**WHAT YOU WILL DO:** The expected response is the entire set of entries, copied exactly.

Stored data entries
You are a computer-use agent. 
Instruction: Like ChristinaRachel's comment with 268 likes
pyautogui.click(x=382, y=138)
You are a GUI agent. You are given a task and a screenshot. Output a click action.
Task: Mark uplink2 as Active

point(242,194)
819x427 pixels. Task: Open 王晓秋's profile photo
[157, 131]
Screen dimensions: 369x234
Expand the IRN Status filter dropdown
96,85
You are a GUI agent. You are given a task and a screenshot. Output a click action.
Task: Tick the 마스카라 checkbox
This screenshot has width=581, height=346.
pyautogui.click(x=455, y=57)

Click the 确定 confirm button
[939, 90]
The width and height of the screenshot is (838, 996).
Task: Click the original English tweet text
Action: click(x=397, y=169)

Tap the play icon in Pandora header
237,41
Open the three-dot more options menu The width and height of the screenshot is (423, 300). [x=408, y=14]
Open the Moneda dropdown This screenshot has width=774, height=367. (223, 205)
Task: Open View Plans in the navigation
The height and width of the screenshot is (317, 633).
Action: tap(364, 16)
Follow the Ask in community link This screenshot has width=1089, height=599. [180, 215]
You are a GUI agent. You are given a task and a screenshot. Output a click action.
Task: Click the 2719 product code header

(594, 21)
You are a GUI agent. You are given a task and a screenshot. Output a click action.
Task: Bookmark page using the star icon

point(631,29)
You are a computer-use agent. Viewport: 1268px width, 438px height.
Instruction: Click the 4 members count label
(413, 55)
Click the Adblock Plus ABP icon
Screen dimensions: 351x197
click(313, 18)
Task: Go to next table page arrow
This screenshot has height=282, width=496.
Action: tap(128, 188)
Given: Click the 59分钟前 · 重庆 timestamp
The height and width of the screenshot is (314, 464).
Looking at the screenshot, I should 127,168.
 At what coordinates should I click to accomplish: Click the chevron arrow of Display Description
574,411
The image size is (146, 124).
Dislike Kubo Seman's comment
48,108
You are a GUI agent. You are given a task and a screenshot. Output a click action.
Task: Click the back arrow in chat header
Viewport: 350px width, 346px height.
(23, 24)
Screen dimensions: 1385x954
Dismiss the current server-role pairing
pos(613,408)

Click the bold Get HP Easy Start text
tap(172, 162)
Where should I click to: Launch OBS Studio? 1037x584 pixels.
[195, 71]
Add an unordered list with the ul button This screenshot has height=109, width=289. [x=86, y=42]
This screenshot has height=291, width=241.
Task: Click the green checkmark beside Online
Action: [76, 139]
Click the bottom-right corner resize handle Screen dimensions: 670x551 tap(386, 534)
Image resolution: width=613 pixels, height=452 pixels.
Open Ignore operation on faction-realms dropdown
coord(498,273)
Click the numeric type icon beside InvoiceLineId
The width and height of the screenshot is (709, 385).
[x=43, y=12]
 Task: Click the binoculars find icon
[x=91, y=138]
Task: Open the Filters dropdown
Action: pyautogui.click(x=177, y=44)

**TASK RESPONSE:**
You are a computer-use agent. 
Instruction: Like ChristinaRachel's comment with 268 likes
pyautogui.click(x=382, y=138)
You are a GUI agent. You are given a task and a screenshot. Output a click action.
Task: Mark uplink2 as Active

point(242,194)
819x427 pixels. Task: Open 王晓秋's profile photo
[157, 131]
Screen dimensions: 369x234
Expand the IRN Status filter dropdown
96,85
You are a GUI agent. You are given a task and a screenshot. Output a click action.
Task: Tick the 마스카라 checkbox
This screenshot has width=581, height=346.
pyautogui.click(x=455, y=57)

Click the 确定 confirm button
[939, 90]
The width and height of the screenshot is (838, 996).
Task: Click the original English tweet text
Action: click(x=397, y=169)

Tap the play icon in Pandora header
237,41
Open the three-dot more options menu The width and height of the screenshot is (423, 300). [x=408, y=14]
Open the Moneda dropdown This screenshot has width=774, height=367. (223, 205)
Task: Open View Plans in the navigation
The height and width of the screenshot is (317, 633).
Action: tap(364, 16)
Follow the Ask in community link This screenshot has width=1089, height=599. [180, 215]
You are a GUI agent. You are given a task and a screenshot. Output a click action.
Task: Click the 2719 product code header

(594, 21)
You are a GUI agent. You are given a task and a screenshot. Output a click action.
Task: Bookmark page using the star icon

point(631,29)
You are a computer-use agent. Viewport: 1268px width, 438px height.
Instruction: Click the 4 members count label
(413, 55)
Click the Adblock Plus ABP icon
Screen dimensions: 351x197
click(313, 18)
Task: Go to next table page arrow
This screenshot has height=282, width=496.
Action: tap(128, 188)
Given: Click the 59分钟前 · 重庆 timestamp
The height and width of the screenshot is (314, 464).
Looking at the screenshot, I should 127,168.
 At what coordinates should I click to accomplish: Click the chevron arrow of Display Description
574,411
The image size is (146, 124).
Dislike Kubo Seman's comment
48,108
You are a GUI agent. You are given a task and a screenshot. Output a click action.
Task: Click the back arrow in chat header
Viewport: 350px width, 346px height.
(23, 24)
Screen dimensions: 1385x954
Dismiss the current server-role pairing
pos(613,408)

Click the bold Get HP Easy Start text
tap(172, 162)
Where should I click to: Launch OBS Studio? 1037x584 pixels.
[195, 71]
Add an unordered list with the ul button This screenshot has height=109, width=289. [x=86, y=42]
This screenshot has height=291, width=241.
Task: Click the green checkmark beside Online
Action: [76, 139]
Click the bottom-right corner resize handle Screen dimensions: 670x551 tap(386, 534)
Image resolution: width=613 pixels, height=452 pixels.
Open Ignore operation on faction-realms dropdown
coord(498,273)
Click the numeric type icon beside InvoiceLineId
The width and height of the screenshot is (709, 385).
[x=43, y=12]
 Task: Click the binoculars find icon
[x=91, y=138]
Task: Open the Filters dropdown
Action: pyautogui.click(x=177, y=44)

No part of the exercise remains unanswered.